Sinusitis merupakan penyakit yang sering ditemukan dalam praktek dokter
sehari hari. Umumnya disertai atau dipicu oleh rinitis sehingga sering disebut rinosinusitis.1 Rinosinusitis telah dikenal luas oleh masyarakat awam dan merupakan salah satu penyakit yang sering dikeluhkan dengan berbagai tingkatan gejala klinik. Hidung dan sinus paranasal merupakan bagian dari sistem pernafasan sehingga infeksi yang menyerang bronkus dan paru, dapat juga menyerang hidung dan sinus paranasal. Sinus paranasal merupakan salah satu organ tubuh manusia yang sulit dideskripsi karena bentuknya sangat bervariasi pada setiap individu. Ada empat pasang sinus paranasal mulai dari yang terbesar yaitu sinus maksila, sinus frontal, sinus etmoid dan sinus sfenoid.1 Rinosinusitis adalah penyakit peradangan mukosa yang melapisi hidung dan sinus paranasalis.2 Rinosinusitis ini merupakan inflamasi yang sering ditemukan dan akan terus meningkat prevalensinya, bahkan dianggap sebagai salah satu penyebab gangguan kesehatan tersering diseluruh dunia. Rinosinusitis dapat mengakibatkan gangguan kualitas hidup, sehingga penting bagi dokter umum atau dokter spesialis lain untuk memiliki pengetahuan yang baik mengenai definisi, gejala dan metode diagnosis dari penyakit ini. Rinosinusitis diklasifikasikan dalam 3 kriteria, yaitu rinosinusitis akut, rinosinusitis subakut dan rinosinusitis kronik.1,2,3 Faktor predisposisi sinusitis adalah ISPA akibat virus, bermacam rinitis terutama rinitis alergi, rinitis hormonal pada wanita hamil, polip hidung, kelainan anatomi seperti deviasi septum atau hipertrofi konka, sumbatan kompleks ostio-meatal (KOM), infeksi tonsil, infeksi gigi, kelainan imunologik, diskinesia silia. Faktor lain yang juga berpengaruh adalah lingkungan berpolusi, udara dingin, dan kering serta kebiasaan merokok. Keadaan ini lama kelamaan menyebabkan perubahan mukosa dan merusak silia1,2.

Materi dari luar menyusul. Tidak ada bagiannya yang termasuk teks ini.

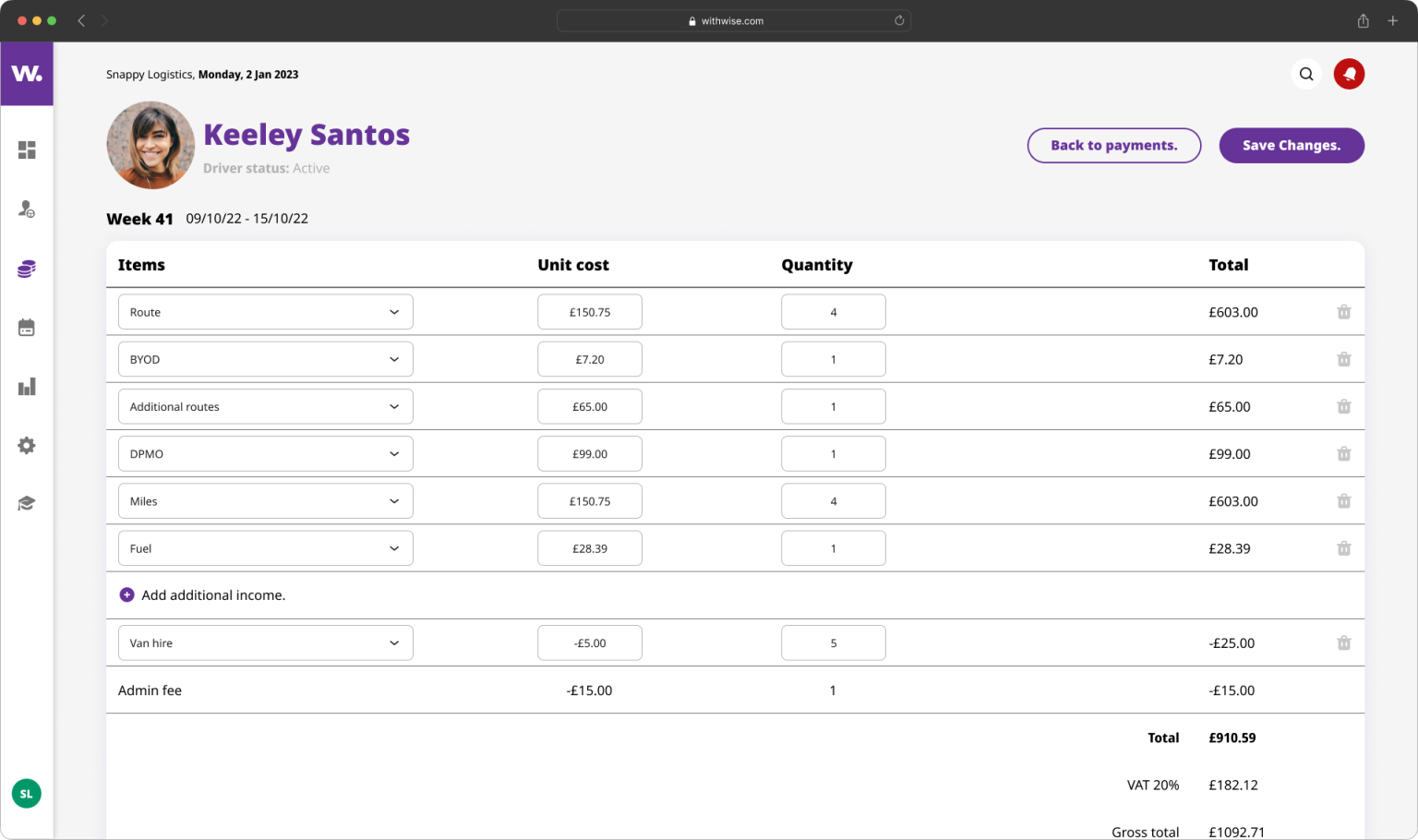Image resolution: width=1418 pixels, height=840 pixels.
Task: Open the Route item dropdown
Action: tap(265, 312)
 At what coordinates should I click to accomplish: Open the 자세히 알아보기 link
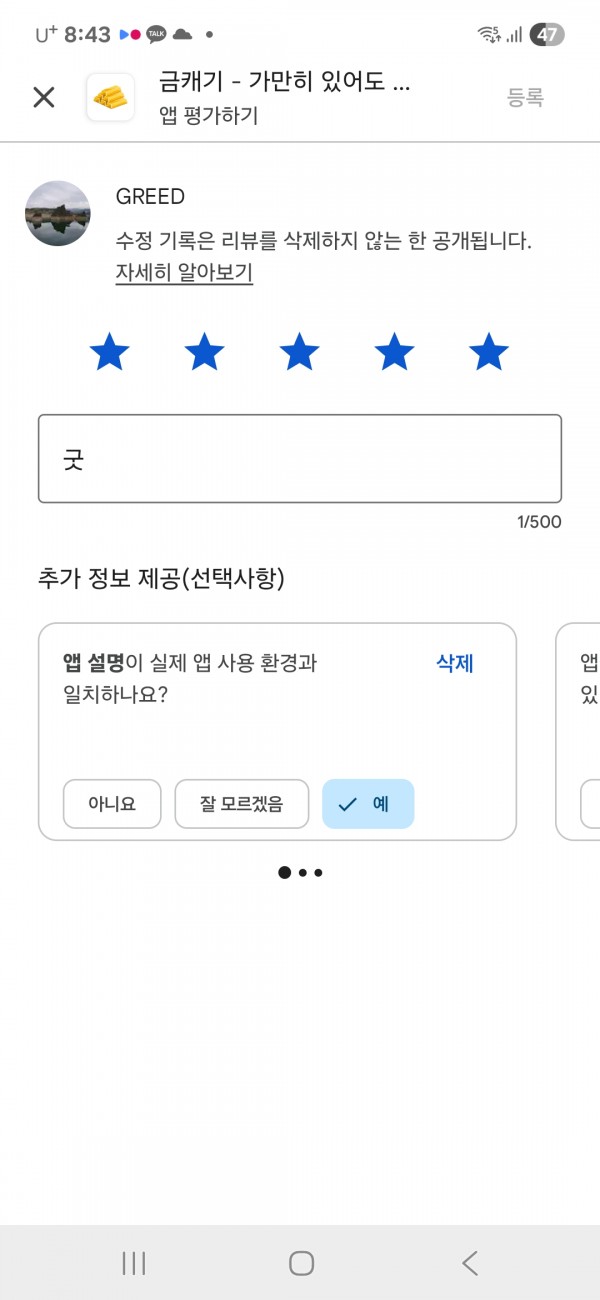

Menurut Global Research In Allergy (2009), insidensi rinosinusitis di Amerika
pada tahun 1997 yaitu sekitar 14,7% atau 31 juta kasus per tahun, dengan angka kejadian yang meningkat dalam kurun waktu 11 tahun terakhir. Rinosinusitis juga menyumbang sekitar lebih dari 21 juta resep antibiotik dan merupakan peringkat ketiga diagnosis yang membutuhkan peresepan antibiotik.4 Data dari DEPKES RI tahun 2003 menyebutkan bahwa penyakit hidung dan sinus berada pada urutan ke-25 dari 50 pola penyakit peringkat utama atau sekitar 102.817 penderita rawat jalan di rumah sakit. Survei Kesehatan Indera Penglihatan dan Pendengaran 1996 yang diadakan oleh Binkesmas bekerja sama dengan PERHATI dan Bagian THT RSCM mendapatkan data penyakit hidung dari 7 propinsi. Data dari Divisi Rinologi Departemen THT RSCM Januari-Agustus 2005 menyebutkan jumlah pasien rinologi pada kurun waktu tersebut adalah 435 pasien, 69%nya adalah sinusitis. Dari jumlah tersebut 30% mempunyai indikasi operasi BSEF (Bedah sinus endoskopik fungsional). Karena berbagai kendala dari jumlah ini hanya 60%nya (53 kasus) yang dilakukan operasi di Bagian THT RS Dr. Wahidin Sudirohusodo Makasar, dilaporkan tindakan BSEF pada periode Januari 2005-Juli 2006 adalah 21 kasus atas indikasi rinoinusitis, 33 kasus pada polip hidung disertai rinosinusitis dan 30 kasus BSEF disertai dengan tindakan septum koreksi atas indikasi rinosinusitis dan septum deviasi.3 Pada kasus yang tidak tertangani dengan baik, yaitu jika terapi tidak berhasil karena adanya faktor predisposisi sehingga inflamasi terus berlanjut, dapat menyebabkan terjadinya hipertrofi, polipoid atau pembentukan kista1. Berdasarkan uraian di atas, mengingat makin tingginya angka kejadian dan dampak yang ditimbulkan dapat mempengaruhi kualitas hidup seseorang, maka pengetahuan mengenai rinosinusitis diperlukan untuk penegakan diagnosa dan terapi yang tepat serta rasional sehingga penulis tertarik untuk menulis laporan kasus mengenai rinosinusitis.